**短い問題 1:** 記録の先頭の行から「Action: pos(505,349)」を含む行までを、そのとおりに打ち直してください。両端の行も含め、この範囲の記録だけを写すこと。

**文書の抜粋:**
* * *

40代夫の突然死『ある日突然オタクの夫が亡くなったら?』夫の逝去後に待ち受けていること

#くらし   

昨日まで元気だった夫の突然死…。考えたこともないかもしれませんが、実は誰の身にも「万一の事態」は起こりうることです。ある朝、隣の部屋で夫が静かに死んでいたという体験を描いた『ある日突然オタクの夫が亡くなったら?』が話題を集めています。作者のこさささこさんと、シニア生活文化研究所所長の小谷みどりさんに実体験をリアルに語っていただきました。

『ある日突然オタクの夫が亡くなったら?』の作者・こさささこさんと、シニア生活文化研究所所長・小谷みどりさんに話をお聞きしました



人が突然亡くなるのは、たいへんなこと


昨日まで元気だったのに…


マンガやアニメなどコンテンツ文化の研究者として大学で教べんをとり、家庭では2人の子どものよきお父さんだった、こささんの夫。その夫がある日突然亡くなるという衝撃を受けたとき、こささんが活用したのはツイッターでした。

「理由は子どもを守るためです。うちは夫がよく保育園の送り迎えをしていたので、突然来なくなると驚いて周囲もさまざまな憶測をしてしまう。事実がツイッターにまとまっていれば、子どもが聞かれることもないかなと思ったんです」

ただでさえたいへんな葬儀や各種手続きに加え、幼い子どもたちのケアと多忙を極めた日々。亡くなって3カ月は、思い出すのも苦しい時間でした。

「悲しいけれど、立ち止まっている暇がない。家族や周りの方に支えられて何とかここまできました。夫はおしゃべり好きな明るい人でしたが、もっといろんな話をしておけばよかったと思っています。お金やお墓のこともののことなど大事なことは何も話してなかった。彼が望むのはこれだろうかと、今も手探りしながら進んでいるところです」

死の直後の事情聴取


【警察にゴミ箱の中まで調べられてビックリ:こささん】

家の中を隅々まで捜索して「何を食べたか」「何時に寝たか」など聞くんです。何が起きたか分からず動揺していたんですが、だんだん自分が疑われていることが分かって。悲しいより何より驚きでいっぱいでした。

【死因不明で解剖に回されて… :小谷さん】

刑事2人が家に来て夫の遺体を警察署へ運んだのですが、検視でも死因が分からず解剖に回されることに。数カ月後に出た解剖結果は死因不詳。その文字を見て「私のせいではなかった」と、なぜかホッとしました。

困ったこと


【写真を撮る習慣がなく、遺影が見つからなかった:こささん】

夫の写真がほとんどなくて、困って知人に募集をかけたんです。どうにか遺影が用意できたものの、[ふさわしい写真が見つかるまでの道のりは予想外に険しかったですね。

* * *

**記録一覧:**

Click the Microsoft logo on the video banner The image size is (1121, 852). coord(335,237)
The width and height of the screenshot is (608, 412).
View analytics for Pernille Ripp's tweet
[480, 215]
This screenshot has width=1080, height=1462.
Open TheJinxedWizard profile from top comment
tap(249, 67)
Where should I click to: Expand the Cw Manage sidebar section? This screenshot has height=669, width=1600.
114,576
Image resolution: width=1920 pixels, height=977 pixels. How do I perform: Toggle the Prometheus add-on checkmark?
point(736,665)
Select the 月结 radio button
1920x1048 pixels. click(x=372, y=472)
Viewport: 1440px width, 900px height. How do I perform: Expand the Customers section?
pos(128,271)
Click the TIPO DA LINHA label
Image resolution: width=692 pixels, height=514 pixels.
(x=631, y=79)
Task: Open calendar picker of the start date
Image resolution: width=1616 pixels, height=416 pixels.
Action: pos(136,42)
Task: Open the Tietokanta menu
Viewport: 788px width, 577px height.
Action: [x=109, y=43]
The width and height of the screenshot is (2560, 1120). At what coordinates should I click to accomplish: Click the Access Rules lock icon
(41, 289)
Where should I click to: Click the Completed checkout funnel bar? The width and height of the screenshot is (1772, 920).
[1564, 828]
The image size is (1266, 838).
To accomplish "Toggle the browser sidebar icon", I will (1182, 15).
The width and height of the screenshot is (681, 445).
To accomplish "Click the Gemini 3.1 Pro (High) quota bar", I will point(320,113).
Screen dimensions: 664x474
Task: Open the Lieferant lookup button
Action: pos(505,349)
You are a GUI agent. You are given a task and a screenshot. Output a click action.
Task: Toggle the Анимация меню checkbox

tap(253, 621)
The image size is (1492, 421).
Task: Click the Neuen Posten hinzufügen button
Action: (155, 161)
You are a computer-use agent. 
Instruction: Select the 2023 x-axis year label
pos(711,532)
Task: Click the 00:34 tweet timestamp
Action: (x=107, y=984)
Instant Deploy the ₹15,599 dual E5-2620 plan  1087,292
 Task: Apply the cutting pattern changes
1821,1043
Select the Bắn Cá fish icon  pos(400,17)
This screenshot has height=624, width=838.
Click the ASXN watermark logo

* * *

**短い問題 2:** 夫の突然死を扱った記事に、示された最後の文の後から続きを書き足す。

**解答例 1:**
Click the Microsoft logo on the video banner The image size is (1121, 852). coord(335,237)
The width and height of the screenshot is (608, 412).
View analytics for Pernille Ripp's tweet
[480, 215]
This screenshot has width=1080, height=1462.
Open TheJinxedWizard profile from top comment
tap(249, 67)
Where should I click to: Expand the Cw Manage sidebar section? This screenshot has height=669, width=1600.
114,576
Image resolution: width=1920 pixels, height=977 pixels. How do I perform: Toggle the Prometheus add-on checkmark?
point(736,665)
Select the 月结 radio button
1920x1048 pixels. click(x=372, y=472)
Viewport: 1440px width, 900px height. How do I perform: Expand the Customers section?
pos(128,271)
Click the TIPO DA LINHA label
Image resolution: width=692 pixels, height=514 pixels.
(x=631, y=79)
Task: Open calendar picker of the start date
Image resolution: width=1616 pixels, height=416 pixels.
Action: pos(136,42)
Task: Open the Tietokanta menu
Viewport: 788px width, 577px height.
Action: [x=109, y=43]
The width and height of the screenshot is (2560, 1120). At what coordinates should I click to accomplish: Click the Access Rules lock icon
(41, 289)
Where should I click to: Click the Completed checkout funnel bar? The width and height of the screenshot is (1772, 920).
[1564, 828]
The image size is (1266, 838).
To accomplish "Toggle the browser sidebar icon", I will (1182, 15).
The width and height of the screenshot is (681, 445).
To accomplish "Click the Gemini 3.1 Pro (High) quota bar", I will point(320,113).
Screen dimensions: 664x474
Task: Open the Lieferant lookup button
Action: pos(505,349)

**解答例 2:**
【夫の交友関係が全然分からなかった:小谷さん】

親族以外、誰に夫の死を知らせるか迷いました。夫の携帯電話の連絡先を開いても、友人か仕事関係者なのか判断できず、自分が夫の交友関係をほとんど知らないことにがく然としました。

遺品整理


【ものが多すぎて途方に暮れました:こささん】

夫はいわゆるオタク。職場にも家にも普通じゃない量のものがあり、遺品整理はとてつもなくしんどかった。たぶん本人は時間がなくてできなかったと思うけど、生きてるうちにリストを作ってもらえばよかった。寄贈するにもリストが必要で、それがまたたいへんな作業なんです。

【思い出は心の中にあるので何も残してません:小谷さん】

結局、私物は全部夫の姉に送りました。大量のネクタイは親族に。一つ一つ見ていると、思い出にふけってしまって片づけられないし、使ってくれる人がいたらそれでいいかなと思います。

【画像を見る】こささんと小谷さんによるお葬式の話。どんな想いで葬儀を行なったのか


寂しいとき


【3分くらい悲しんで、3分で立ち直るんです:こささん】

おもしろい人だったので、ふっとおしゃべりが聞けないことに寂しさを感じたりします。3分くらい「うっ、寂しい」と思うけど、3分くらいで立ち直る。今はそんな段階です。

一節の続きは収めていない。